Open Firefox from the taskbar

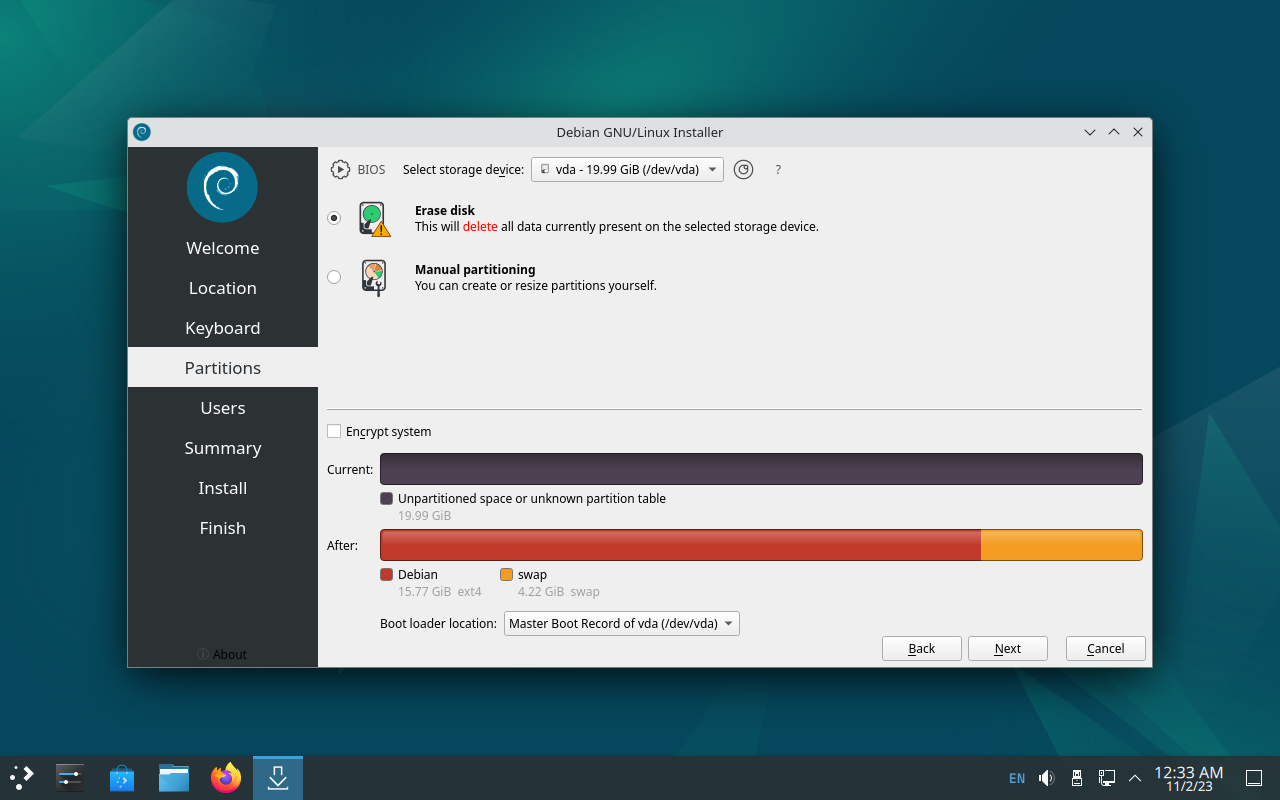[226, 777]

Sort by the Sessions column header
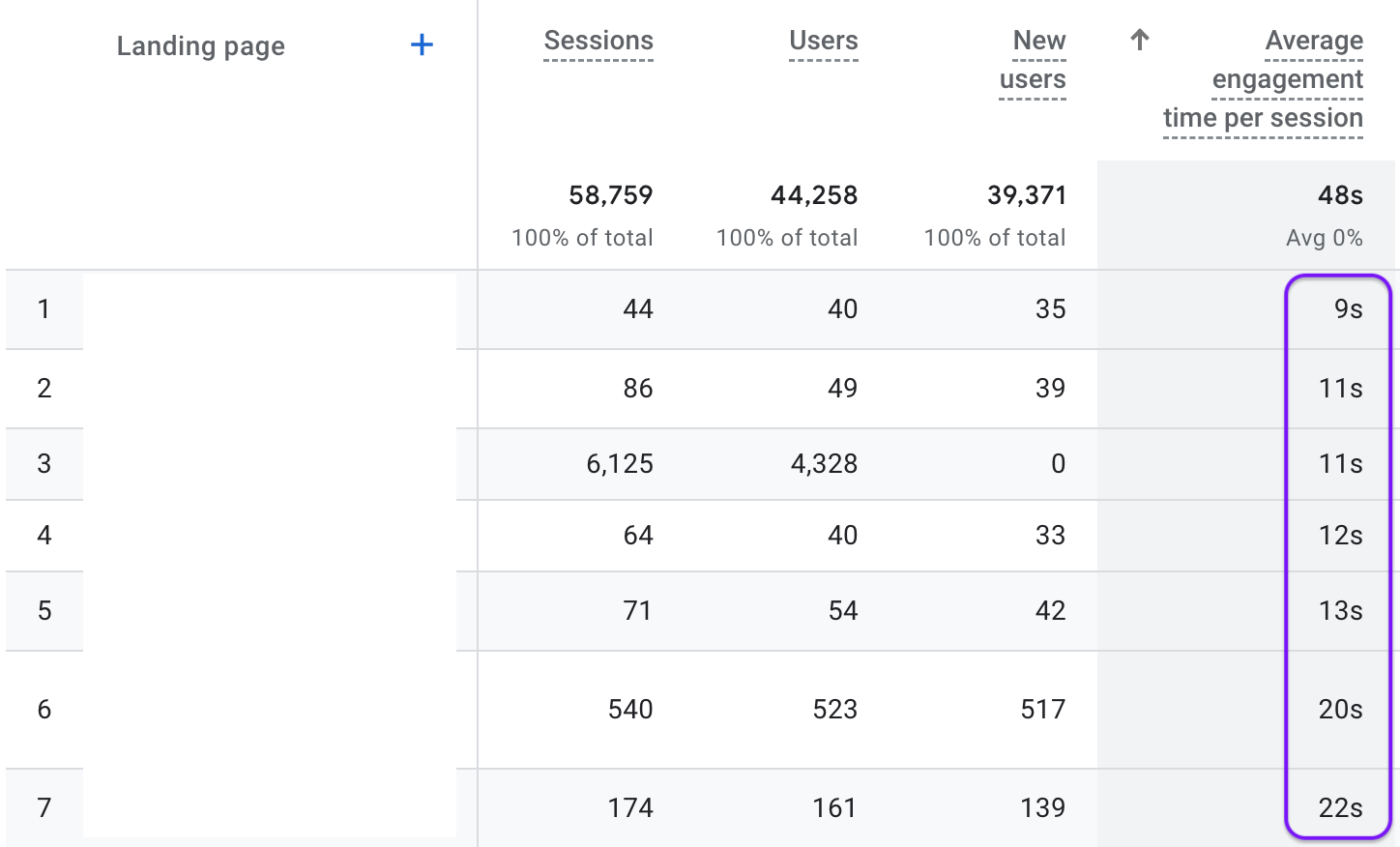tap(598, 41)
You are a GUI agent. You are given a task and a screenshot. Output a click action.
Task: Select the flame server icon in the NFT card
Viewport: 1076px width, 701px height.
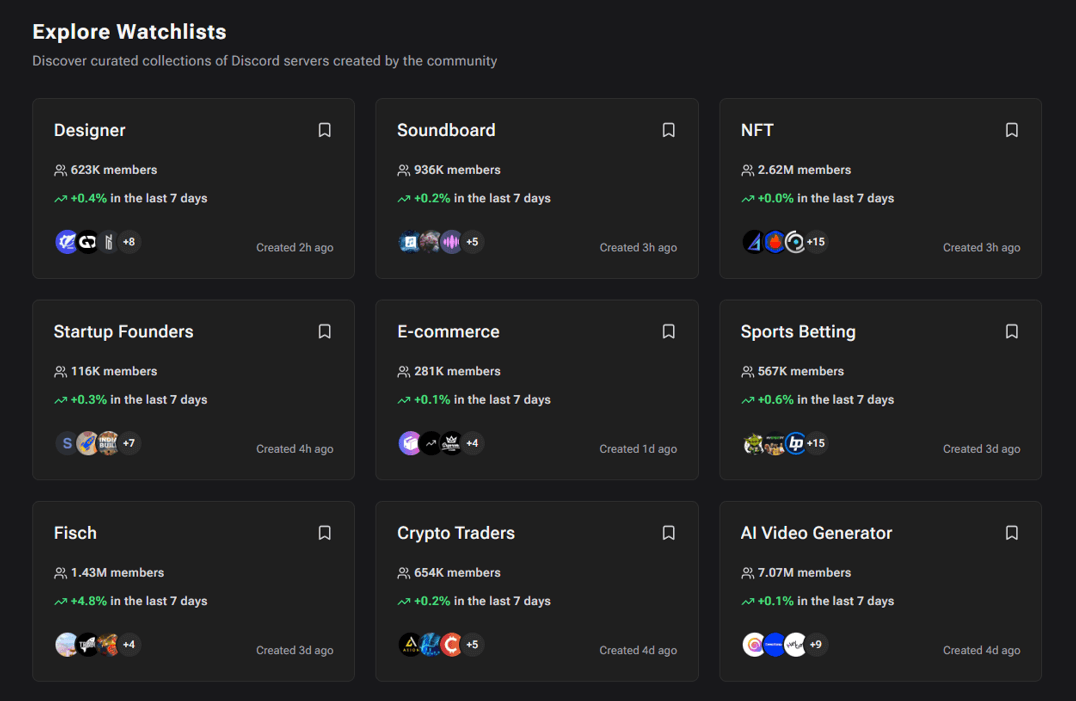coord(775,241)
==================================================
**Exercise details**
Restate the full listing verbatim and drop every picture.

**Result**
Open Firefox from the taskbar

[226, 777]

Sort by the Sessions column header
tap(598, 41)
You are a GUI agent. You are given a task and a screenshot. Output a click action.
Task: Select the flame server icon in the NFT card
Viewport: 1076px width, 701px height.
coord(775,241)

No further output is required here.